Published January 30, 2008
| Newscorp Australian Papers
A little Australian boy's face was horribly scarred by the family dog - but his mother vowed to keep the pet, blaming the attack on her son.
Two-year-old Noah Newbold is lucky to have the sight in his left eye after being mauled by his family's mastiff-staffordshire cross.
Deep cuts and scratches cover the left side of his face.
But, the toddler's mother, Alicia Cottier, said she was keeping the dog despite the attack because it had been provoked by her son pulling the dog's ears.
"People are telling me I should shoot the dog, and as much as I love my son to death, I believe Noah was annoying her.
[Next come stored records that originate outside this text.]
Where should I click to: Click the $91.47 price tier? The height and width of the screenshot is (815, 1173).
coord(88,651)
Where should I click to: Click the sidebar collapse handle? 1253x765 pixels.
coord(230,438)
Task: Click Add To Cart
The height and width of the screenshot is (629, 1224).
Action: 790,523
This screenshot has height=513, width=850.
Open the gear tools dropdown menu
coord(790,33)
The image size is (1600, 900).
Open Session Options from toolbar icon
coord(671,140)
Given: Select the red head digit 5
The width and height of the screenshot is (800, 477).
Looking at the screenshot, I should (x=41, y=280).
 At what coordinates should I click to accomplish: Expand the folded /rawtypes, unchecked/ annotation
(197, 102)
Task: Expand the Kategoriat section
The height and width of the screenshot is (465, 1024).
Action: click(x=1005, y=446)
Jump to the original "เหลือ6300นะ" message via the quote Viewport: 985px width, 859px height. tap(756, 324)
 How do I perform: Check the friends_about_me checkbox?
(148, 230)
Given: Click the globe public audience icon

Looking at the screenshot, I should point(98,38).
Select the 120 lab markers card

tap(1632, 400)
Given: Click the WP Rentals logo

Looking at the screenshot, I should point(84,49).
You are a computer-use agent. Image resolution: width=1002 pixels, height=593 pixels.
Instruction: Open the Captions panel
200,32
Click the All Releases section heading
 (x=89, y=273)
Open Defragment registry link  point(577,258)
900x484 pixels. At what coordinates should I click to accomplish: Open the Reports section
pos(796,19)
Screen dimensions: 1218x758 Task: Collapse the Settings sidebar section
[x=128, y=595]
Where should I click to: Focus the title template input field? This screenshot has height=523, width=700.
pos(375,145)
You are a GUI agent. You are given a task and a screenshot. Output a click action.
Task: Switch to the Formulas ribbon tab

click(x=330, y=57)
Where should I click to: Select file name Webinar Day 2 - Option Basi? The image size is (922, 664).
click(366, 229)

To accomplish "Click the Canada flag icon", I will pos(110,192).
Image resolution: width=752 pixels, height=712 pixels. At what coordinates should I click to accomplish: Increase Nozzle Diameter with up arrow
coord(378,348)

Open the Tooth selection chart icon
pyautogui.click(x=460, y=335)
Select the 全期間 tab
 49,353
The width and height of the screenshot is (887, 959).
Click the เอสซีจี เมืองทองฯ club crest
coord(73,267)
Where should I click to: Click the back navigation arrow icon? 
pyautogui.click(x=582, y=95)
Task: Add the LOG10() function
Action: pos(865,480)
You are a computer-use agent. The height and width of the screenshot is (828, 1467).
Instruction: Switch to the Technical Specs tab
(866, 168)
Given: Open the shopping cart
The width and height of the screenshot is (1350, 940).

I love the dog and she's part of the family," Cottier said.
Noah is nursing a range of painful injuries after being bitten on Monday night at his home at Booral in the Hunter Valley.
Police said no charges would be filed for the attack because it occured at the owner's home.
With a large cut on his eyelid, and puncture marks on his cheeks and chin, the toddler told The Daily Telegraph his pet dog "bited me."
As the child hugged and kissed the dog yesterday, Cottier said the attack was not the dog's fault.
"It's not like the dog picked him up and shook him or anything, she just snapped at him for pulling on her ears," she said.
"She's a good dog, I've never had any problems with her before and I don't think it's her fault."
Young Noah agreed.
"I love Cassey," Noah said.
Paramedics who dressed the boy's wounds said he was lucky to escape with so few injuries, given his size compared with the dog.
Until Monday night, Cottier said Noah and Cassey played together like best friends.
But one too many tugs of the dog's ears, according to Cottier, was enough to set her off.
"Noah was lying all over her and he started pulling her ears. I told him not to or she'd get cranky," Cottier said.
But Noah persisted.
"Normally when she (Cassey) has had enough, she walks away from him but this time she snapped at him and she's bitten him on the face," Cottier said.
Noah was covered in blood and crying hysterically when Ms Cottier pulled him away from the dog and dialed triple-0.
"There was blood everywhere, and he was screaming," she said.
Ambulance officers from the Hunter Westpac Rescue Helicopter attended to Noah and deemed him "the luckiest boy alive".
Lower Hunter police inspector Glenn Blain said the dog's fate was in the hands of its owner.
"It happened at the house where the dog lives so no action will be taken," he said.